As an article from Deloitte points out, 20% of their employees who’ve been forced to work from home worry about their mental health due to lack of personal interaction and family life distractions. 16% of them don’t have a designated workspace at home, which is another factor that increases distraction and affects productivity.
And here we go back to one of my initial statements: the pandemic hasn’t changed much in my life as I’m used to financial instability, social uncertainty, and isolation. I’m used to the idea that sometimes I might not make it till the end of the month. I’m used to working from home and being completely web-based. I can create a working space even in a hotel room.
Bottom line: you and I, freelancers and remote workers have been training for the current world without even knowing it.
When it comes to creative entrepreneurship or start-upping the situation is not that different. We can’t afford an office, but at this point who wants one? We don’t wanna wear a suit, and seriously, right now, who cares? We want to be our own bosses, and what would be the alternative if companies are firing people on a massive scale? We’ve been judged for not having a conventional, secure job and now we might actually thrive in the chaos of the dystopian, strange days we are living in.
We are used to living in crisis. We are used to unpredictability and we are able to adapt fast to new economic situations and business scenarios.
Now homie and casual is cool. Not so long ago it was unprofessional. Now we are the smartest ones; before we were the losers.
Remote, independent professionals have been unintentionally preparing for today’s world . As sociologist Zygmunt Bauman would put it: we learned how to move inside the labyrinth, the maze, the matrix of today’s liquid life.
Remote Working Is Here to Stay
In 2018, Richard Branson predicted that “flexible working arrangements will be the norm in the not-so-distant future, and business leaders need to get on board.

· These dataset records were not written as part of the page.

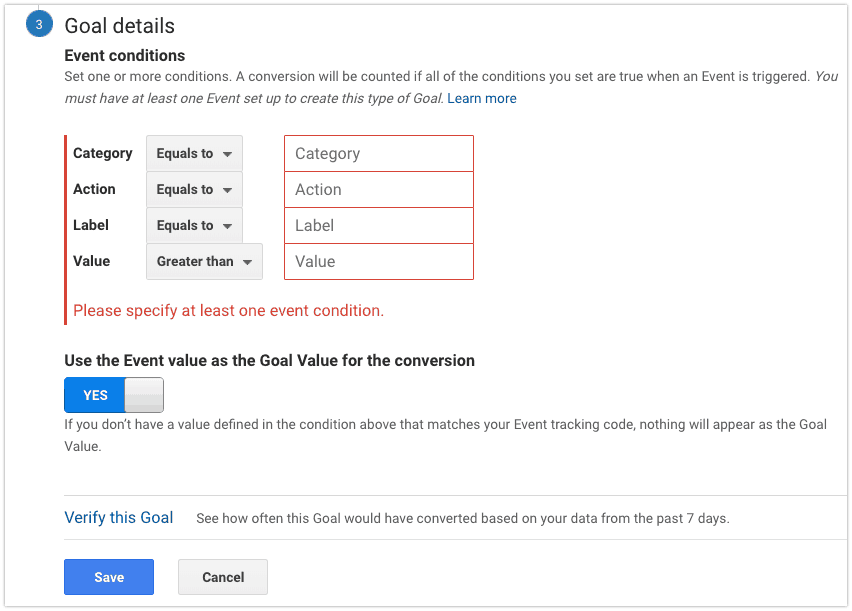This screenshot has width=852, height=611.
Task: Save the goal with Save button
Action: (109, 577)
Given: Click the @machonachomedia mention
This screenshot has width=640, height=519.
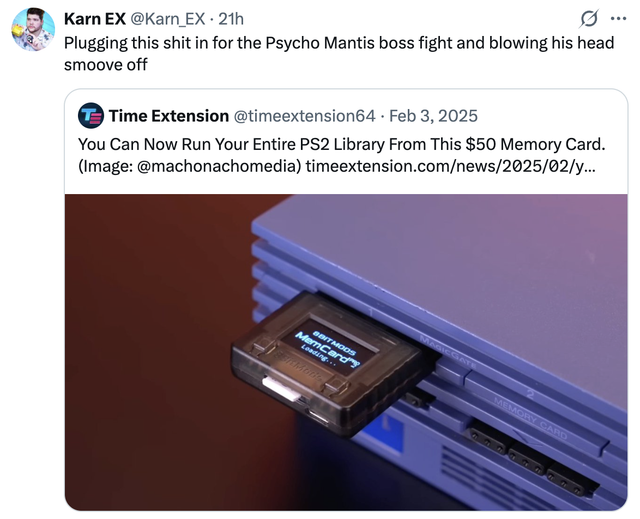Looking at the screenshot, I should click(x=219, y=166).
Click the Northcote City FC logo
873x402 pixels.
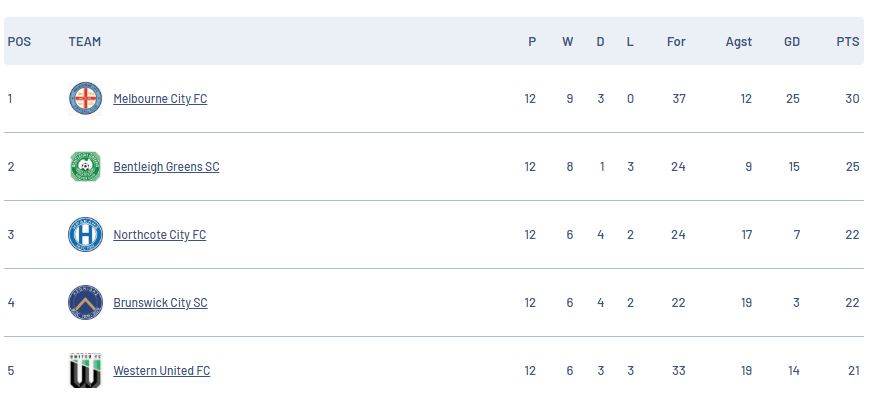coord(85,235)
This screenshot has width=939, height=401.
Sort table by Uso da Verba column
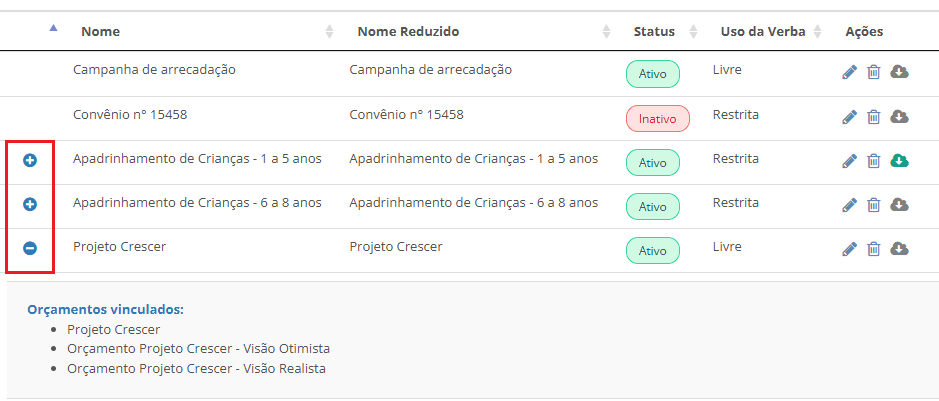[x=763, y=32]
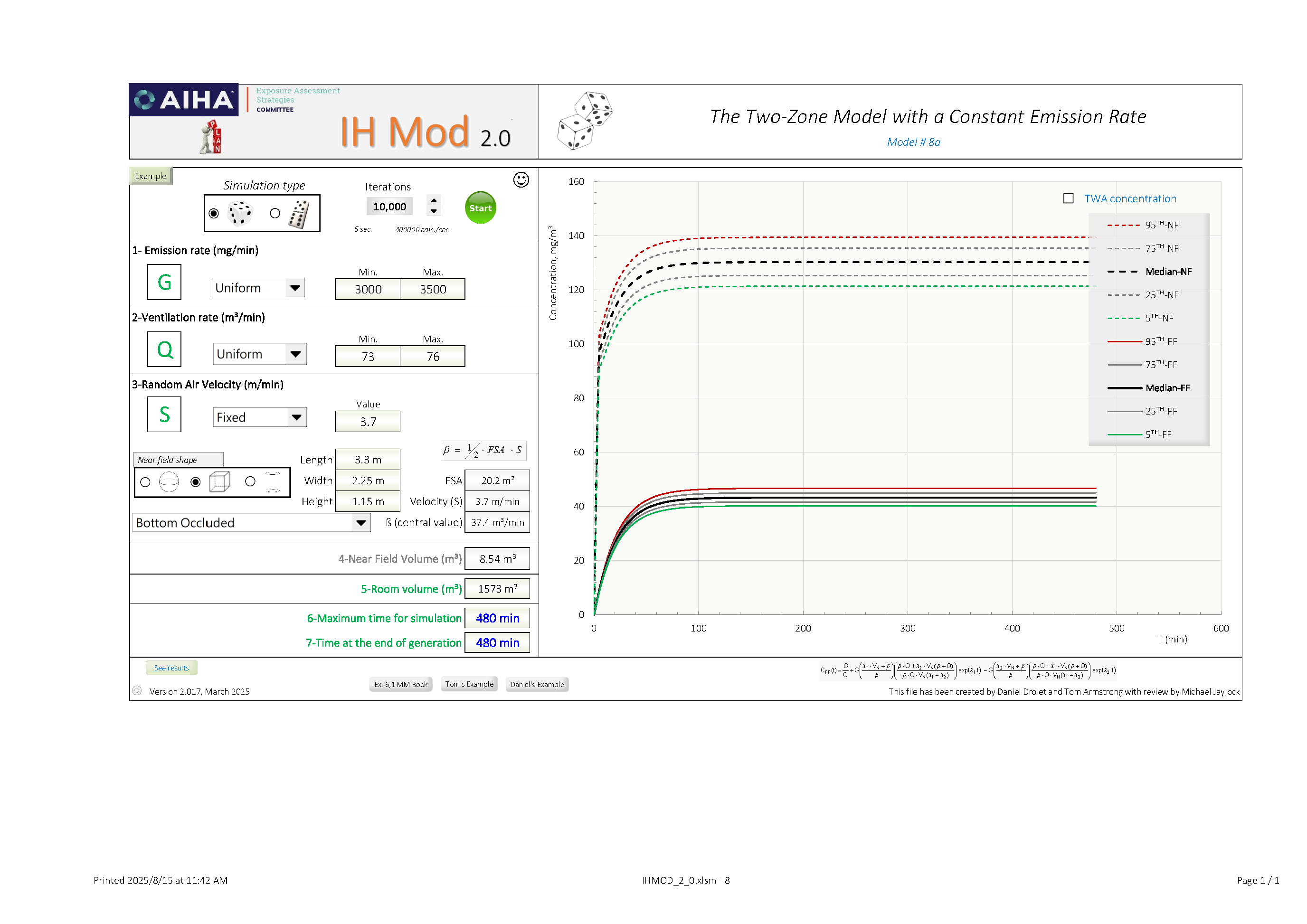Click the beta formula image
Image resolution: width=1307 pixels, height=924 pixels.
pyautogui.click(x=483, y=450)
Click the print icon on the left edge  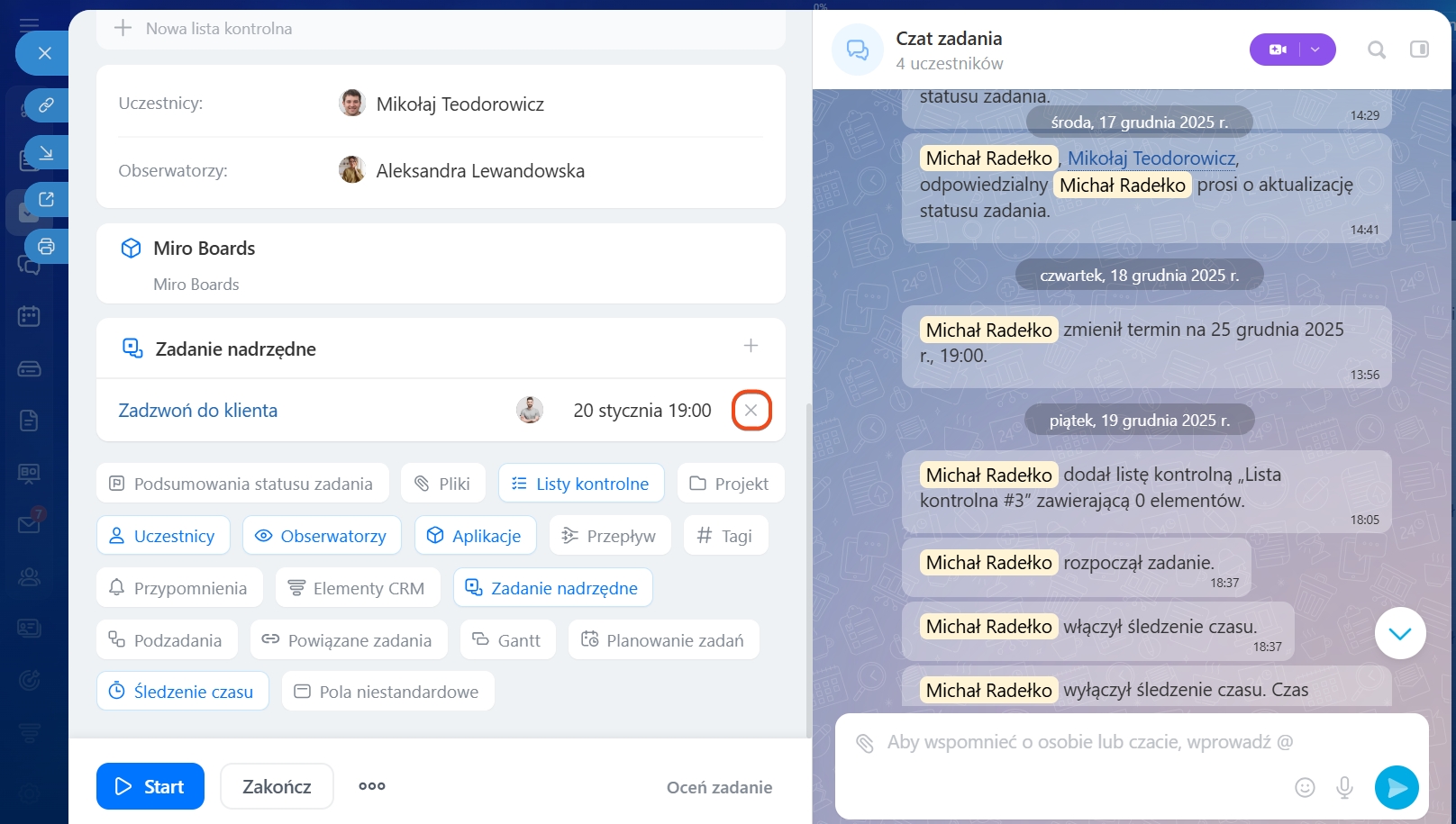(x=46, y=246)
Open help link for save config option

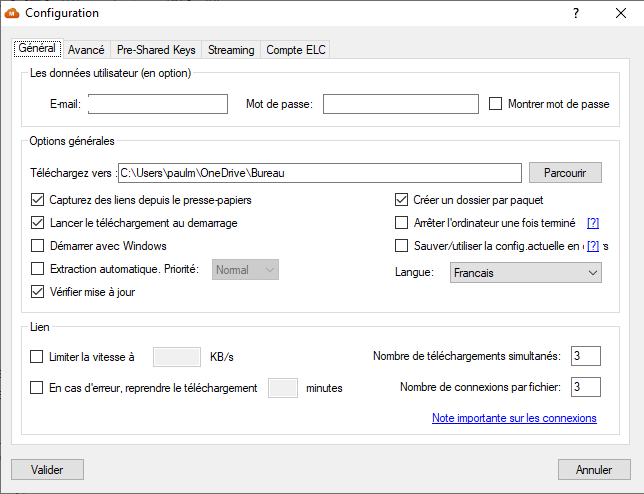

The opportunity to work at home also makes it possible for employers to retain top workers. Employing remote workers could also slash real estate costs.”
The second wave of COVID-19 is confirming precisely that. Smart working has become a challenging necessity, particularly financial, for businesses around the world. Therefore, smart working is here to stay. Be it because companies cut office spaces’ costs or because of lockdowns and other safety regulations, working remotely has been reshaping the job market with no turning back.
To conclude I’d like to give new remote workers a couple of demystifying tips:
- Pick one spot in your house and make it your workspace. Do not bring work all over the place, it will create confusion with other aspects of your daily life.
- Curate your home office with a style and objects that inspire you and make you feel comfortable, yet productive and focused.
- Work the same amount of hours you’d do at the office. When it would be time to leave the office, you stop working (unless you are paid to work overtime, of course).
- DO NOT spend the day in your pajamas. That’s a myth. Even if you are not leaving the house, wash and dress as if you were to go out. Casual, sure. But get ready for the day. Pajamas days can be fun at first but they inevitably lead to decreased productivity at best, and depression at worst.
- Practice your time management skills: if you work from your home you call the shots, you are in charge of your time. Define a morning routine that gets you up and running and a weekly schedule. Though, make sure it’s flexible, meaning adaptable to how you feel and changeable according to your needs. Trust me, that’s the best part!